Annual donations by individuals and business sponsors in the Williamson County community maintained the day-to-day success of the Palace venture from 1991 to 1999. Over that nine-year period, hundreds of volunteers were involved in performing, directing, selling tickets, preparing and distributing posters and flyers, ushering, working on clean-up chores, helping with mail-outs and fundraisers, and serving in various roles on the Board of Directors.

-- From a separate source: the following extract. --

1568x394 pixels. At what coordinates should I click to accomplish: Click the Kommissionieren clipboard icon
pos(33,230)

For the sesquicentennial celebration in 1998 of both the City of Georgetown and Williamson County, a Palace tradition called You Can't Do That, Dan Moody! was born. From a book by the same name written the previous year by Ken Anderson (then Williamson County District Attorney), Tom Swift (then Artistic Director for the Palace) joined with Mr. Anderson to write a stage play. The play was produced by the Palace and performed in the Williamson County Courthouse in the very courtroom where the original trial of several KKK members in 1923 was successfully prosecuted by Dan Moody (who later became governor of Texas). In fall of 2009, the fifth Palace production of this play will be performed in the recently renovated Williamson Co. Courthouse. It will be co-produced by the Palace and the Williamson County Museum.

 

In November 1998, the Board of Directors, with the help of an influential Steering Committee, launched a capital campaign, Palace 2000, to restore and transform this historic landmark to better meet the growing civic and cultural needs of Williamson County. The campaign raised about half the money needed, a bank loan was arranged for the remainder. The primary goal of the renovation project was to recapture its historic 1938 Art Deco design, while making it a safe and handicap-accessible facility for the entire community. The theatre closed in July of 1999, and the grand re-opening was held a little over two years later on October 6, 2001.

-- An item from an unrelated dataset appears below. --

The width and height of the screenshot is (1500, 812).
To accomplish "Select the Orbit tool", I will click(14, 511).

A couple of tough years followed for Georgetown Palace Theatre, Inc. With a debt of more than $800,000 in an economy struggling through the aftermath of the terrorist attacks on September 11, 2001, the beloved Palace was almost lost. Many volunteers put forth a valiant effort to hold on, and by the end of 2003, the right community leaders had come to grips with the problems. A new Board of Directors took over on February 1, 2004. This Board was framed around 15 citizens who were financial "shareholders" - that is to say they were guarantors of a portion of the mortgage held by Union State Bank and had a vested interest in the success of the Palace. All of the previous Board directors were invited to stay on, and a few did so.

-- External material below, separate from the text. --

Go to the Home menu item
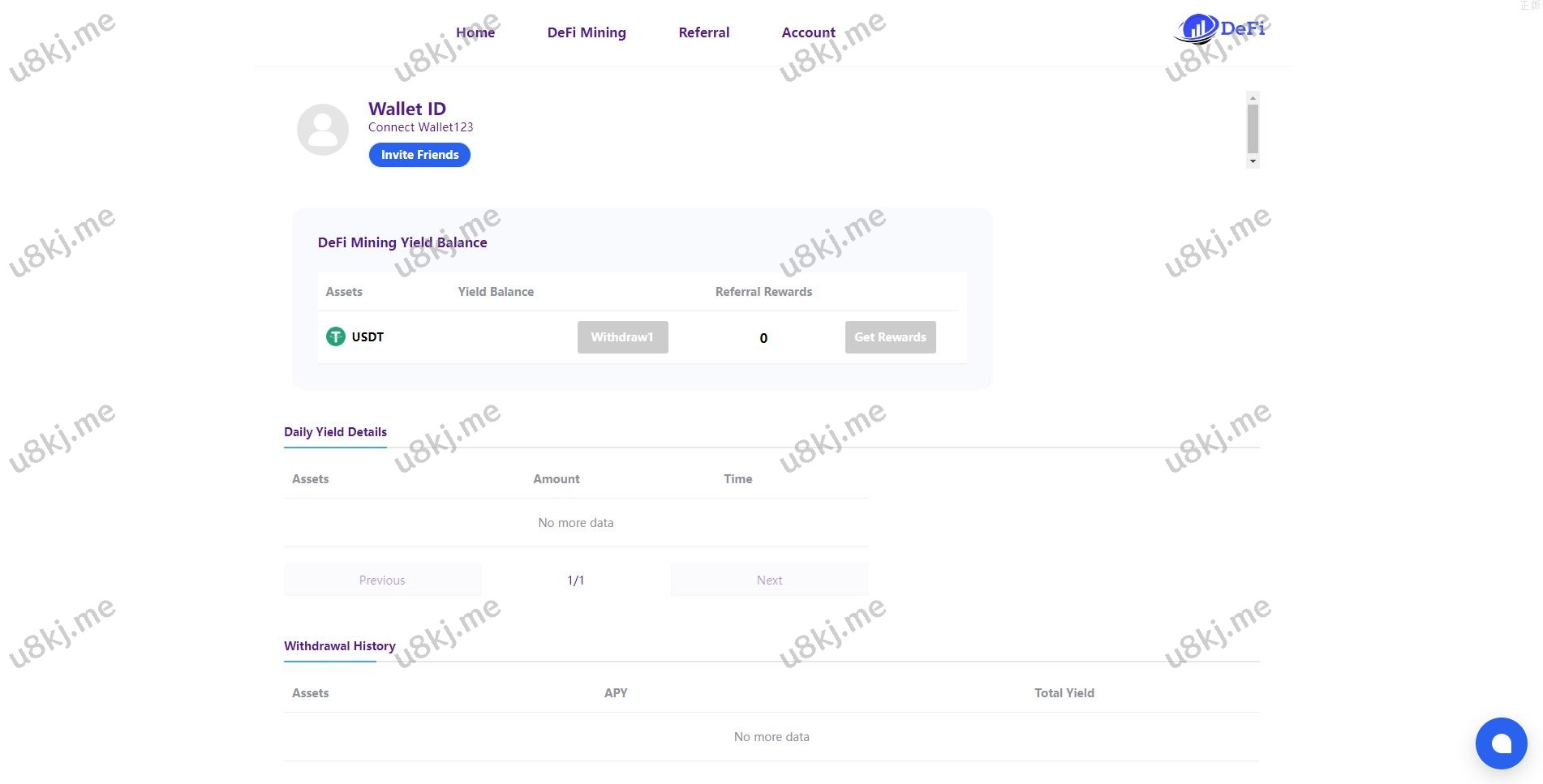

This was the turning point for the Palace Theatre! In their very first month as a Board under the leadership of Doug Smith, the new directors raised more than $40,000 at a fundraiser. And as the fiscal year 2004 began (July 1), the new Board hired the current Artistic Director, Mary Ellen Butler, to produce the season, direct the plays (or find other directors), and design and manage theatrical summer workshops for children and teens. The 2007-08 Season was a banner year; but, with the economic downturn across the country, the 2008-09 season could be less successful from a financial standpoint. The challenge for the Board of Directors and the Artistic Director is to gross enough money to pay for all productions and still pay monthly operating expenses and to keep the renovation/restoration bank mortgage (and the tin barn purchase mortgage) current. PATRON DONATIONS AND PRODUCTION SPONSORSHIPS ARE STILL NEEDED ON AN ONGOING BASIS!

The Palace Board of Directors brought on in 2004 has made other important gains and acquisitions. in 2004-05, a fund-raising campaign, begun with a challenge grant of $25,000, brought in almost $100,000! This money was needed to pay off lingering debt from the restoration. With this campaign, the Palace stage was named in honor of Frances and Angus Springer, beloved theatre teachers.